Date of Report (Date of earliest event reported): June 21, 1997


                         MARRIOTT INTERNATIONAL, INC.
            ------------------------------------------------------
            (Exact name of registrant as specified in its charter)


                                   Delaware
                           ------------------------
                           (State of incorporation)

              1-12188                                   52-0936594
        ---------------------                ---------------------------------
        (Commission File No.)                (IRS Employer Identification No.)


    10400 Fernwood Road, Bethesda, Maryland                  20817
    ----------------------------------------               ----------
    (Address of principal executive offices)               (Zip Code)

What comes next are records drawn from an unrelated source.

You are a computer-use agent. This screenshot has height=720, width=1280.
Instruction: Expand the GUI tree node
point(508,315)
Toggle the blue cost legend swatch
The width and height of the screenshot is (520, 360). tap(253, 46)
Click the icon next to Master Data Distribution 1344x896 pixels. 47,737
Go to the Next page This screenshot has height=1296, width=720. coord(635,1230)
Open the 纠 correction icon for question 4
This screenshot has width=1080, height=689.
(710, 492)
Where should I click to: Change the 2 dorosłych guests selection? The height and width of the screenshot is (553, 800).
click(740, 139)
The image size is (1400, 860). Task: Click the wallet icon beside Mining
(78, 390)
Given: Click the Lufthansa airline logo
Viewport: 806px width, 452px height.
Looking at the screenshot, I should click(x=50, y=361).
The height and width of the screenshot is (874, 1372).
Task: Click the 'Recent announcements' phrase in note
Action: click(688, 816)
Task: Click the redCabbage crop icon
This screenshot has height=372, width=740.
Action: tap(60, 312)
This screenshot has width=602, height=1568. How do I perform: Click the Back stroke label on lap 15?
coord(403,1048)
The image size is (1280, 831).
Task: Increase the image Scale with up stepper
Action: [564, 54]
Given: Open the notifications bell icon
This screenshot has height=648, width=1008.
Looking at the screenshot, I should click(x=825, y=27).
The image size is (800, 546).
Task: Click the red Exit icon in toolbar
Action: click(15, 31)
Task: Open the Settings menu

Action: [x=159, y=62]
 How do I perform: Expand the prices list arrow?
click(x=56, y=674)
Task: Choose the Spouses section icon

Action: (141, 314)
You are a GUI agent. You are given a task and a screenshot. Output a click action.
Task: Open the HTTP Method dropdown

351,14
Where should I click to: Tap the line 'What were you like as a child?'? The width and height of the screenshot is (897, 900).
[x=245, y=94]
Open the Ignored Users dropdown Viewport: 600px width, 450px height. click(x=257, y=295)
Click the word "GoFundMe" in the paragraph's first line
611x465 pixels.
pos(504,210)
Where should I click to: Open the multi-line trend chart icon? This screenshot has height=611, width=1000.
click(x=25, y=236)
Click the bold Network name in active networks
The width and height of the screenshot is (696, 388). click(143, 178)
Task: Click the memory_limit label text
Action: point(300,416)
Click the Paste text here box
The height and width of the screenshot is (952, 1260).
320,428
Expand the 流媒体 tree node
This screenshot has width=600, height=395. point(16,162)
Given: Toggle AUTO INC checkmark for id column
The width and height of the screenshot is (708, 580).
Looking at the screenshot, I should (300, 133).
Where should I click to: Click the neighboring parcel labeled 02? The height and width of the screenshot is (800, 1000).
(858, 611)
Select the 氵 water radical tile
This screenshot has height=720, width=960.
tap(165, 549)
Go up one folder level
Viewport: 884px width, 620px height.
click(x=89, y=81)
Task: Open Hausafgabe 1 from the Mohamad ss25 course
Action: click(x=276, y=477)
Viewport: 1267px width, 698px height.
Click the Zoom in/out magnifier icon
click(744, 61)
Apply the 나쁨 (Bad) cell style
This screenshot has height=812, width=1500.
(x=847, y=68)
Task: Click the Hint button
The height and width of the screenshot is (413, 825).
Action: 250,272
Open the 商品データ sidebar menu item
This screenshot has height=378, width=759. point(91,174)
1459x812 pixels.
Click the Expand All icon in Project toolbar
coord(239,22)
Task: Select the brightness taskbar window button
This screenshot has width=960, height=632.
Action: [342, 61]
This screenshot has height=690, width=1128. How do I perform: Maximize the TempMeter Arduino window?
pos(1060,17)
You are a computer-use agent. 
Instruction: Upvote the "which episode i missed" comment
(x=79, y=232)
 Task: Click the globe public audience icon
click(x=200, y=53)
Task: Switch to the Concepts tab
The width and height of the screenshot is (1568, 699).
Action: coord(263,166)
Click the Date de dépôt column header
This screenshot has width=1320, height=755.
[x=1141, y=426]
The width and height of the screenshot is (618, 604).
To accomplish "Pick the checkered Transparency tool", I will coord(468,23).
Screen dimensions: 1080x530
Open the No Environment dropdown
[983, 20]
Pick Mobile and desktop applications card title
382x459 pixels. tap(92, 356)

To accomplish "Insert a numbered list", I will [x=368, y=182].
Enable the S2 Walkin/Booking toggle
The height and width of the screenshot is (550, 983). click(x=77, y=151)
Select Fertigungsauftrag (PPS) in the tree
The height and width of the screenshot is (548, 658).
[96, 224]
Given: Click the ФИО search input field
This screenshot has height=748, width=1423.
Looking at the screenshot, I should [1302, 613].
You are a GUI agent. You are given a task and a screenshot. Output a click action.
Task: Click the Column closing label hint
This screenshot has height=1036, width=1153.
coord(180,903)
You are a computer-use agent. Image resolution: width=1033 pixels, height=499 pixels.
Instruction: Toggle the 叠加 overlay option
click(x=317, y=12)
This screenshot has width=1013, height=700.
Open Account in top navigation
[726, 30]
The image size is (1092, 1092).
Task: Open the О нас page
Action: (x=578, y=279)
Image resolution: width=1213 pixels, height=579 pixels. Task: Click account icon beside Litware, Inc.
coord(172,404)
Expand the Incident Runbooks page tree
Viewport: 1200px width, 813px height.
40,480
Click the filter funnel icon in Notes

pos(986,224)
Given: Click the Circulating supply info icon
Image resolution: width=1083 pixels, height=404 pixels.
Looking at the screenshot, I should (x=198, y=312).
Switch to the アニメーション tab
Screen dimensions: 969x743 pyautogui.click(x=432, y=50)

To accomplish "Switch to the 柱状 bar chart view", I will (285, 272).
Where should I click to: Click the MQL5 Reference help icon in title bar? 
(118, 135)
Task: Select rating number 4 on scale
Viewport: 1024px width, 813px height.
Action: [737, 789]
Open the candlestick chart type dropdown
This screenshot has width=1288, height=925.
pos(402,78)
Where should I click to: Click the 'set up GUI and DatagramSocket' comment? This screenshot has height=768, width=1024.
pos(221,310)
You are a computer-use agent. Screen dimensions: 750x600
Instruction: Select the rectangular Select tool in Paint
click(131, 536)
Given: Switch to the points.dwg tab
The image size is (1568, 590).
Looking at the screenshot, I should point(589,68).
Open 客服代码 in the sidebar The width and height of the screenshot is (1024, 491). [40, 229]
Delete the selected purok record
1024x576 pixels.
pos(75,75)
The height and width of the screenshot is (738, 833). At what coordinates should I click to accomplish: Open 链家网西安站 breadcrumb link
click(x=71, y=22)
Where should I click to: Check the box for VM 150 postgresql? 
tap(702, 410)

Registrant's telephone number, including area code:     (301) 380-3000

         (Former name or former address, if changed since last report)



<PAGE>

ITEM 2.   ACQUISITION OR DISPOSITION OF ASSETS

     On June 21, 1997, the Registrant completed the sale to Host Marriott
Corporation ("Host Marriott") of all of the issued and outstanding stock of
Forum Group, Inc. ("Forum Group"). The aggregate sales value to the registrant,
comprised of cash, notes from Host Marriott, and the registrant's share of
outstanding debt of Forum Group, is approximately $540 million, including
approximately $87 million to be received as expansions at certain communities
are completed. Marriott Senior Living Services, Inc., a subsidiary of the
registrant, will continue to operate the 29 senior living communities owned by
Forum Group under long-term agreements.

     The registrant and its subsidiaries manage or franchise, under the
"Marriott" brands, substantially all of the hotel properties owned or controlled
by Host Marriott and its subsidiaries. The registrant has provided, and expects
to provide in the future, financing to Host Marriott for a portion of the cost
of acquiring properties to be operated or franchised by the registrant.  The
registrant has guaranteed Host Marriott's and its affiliates' performance of
certain guarantees and debt obligations totaling approximately $115 million at
March 28, 1997, and the registrant has the right to purchase up to 20% of the
voting stock of Host Marriott if certain events involving a change in control of
Host Marriott occur.  The registrant also provides Host Marriott with various
administrative and consulting services and a sublease of office space at the
Marriott headquarters building.

     J.W. Marriott, Jr., the Chairman of the Board and Chief Executive Officer
of the registrant, is a director of Host Marriott.  Richard E. Marriott, the
Chairman of the Board of Host Marriott, is a director of the registrant.  J.W.
Marriott, Jr. beneficially owns approximately 10.6% and 6.60% of the outstanding
common stock of the registrant and Host Marriott, respectively, and Richard E.
Marriott beneficially owns approximately 10.4% and 6.67% of the outstanding
common stock of the registrant and Host Marriott, respectively (some of such
shares are beneficially owned by both J.W. Marriott, Jr. and Richard E.
Marriott).  J.W. Marriott, Jr. and Richard E. Marriott are brothers.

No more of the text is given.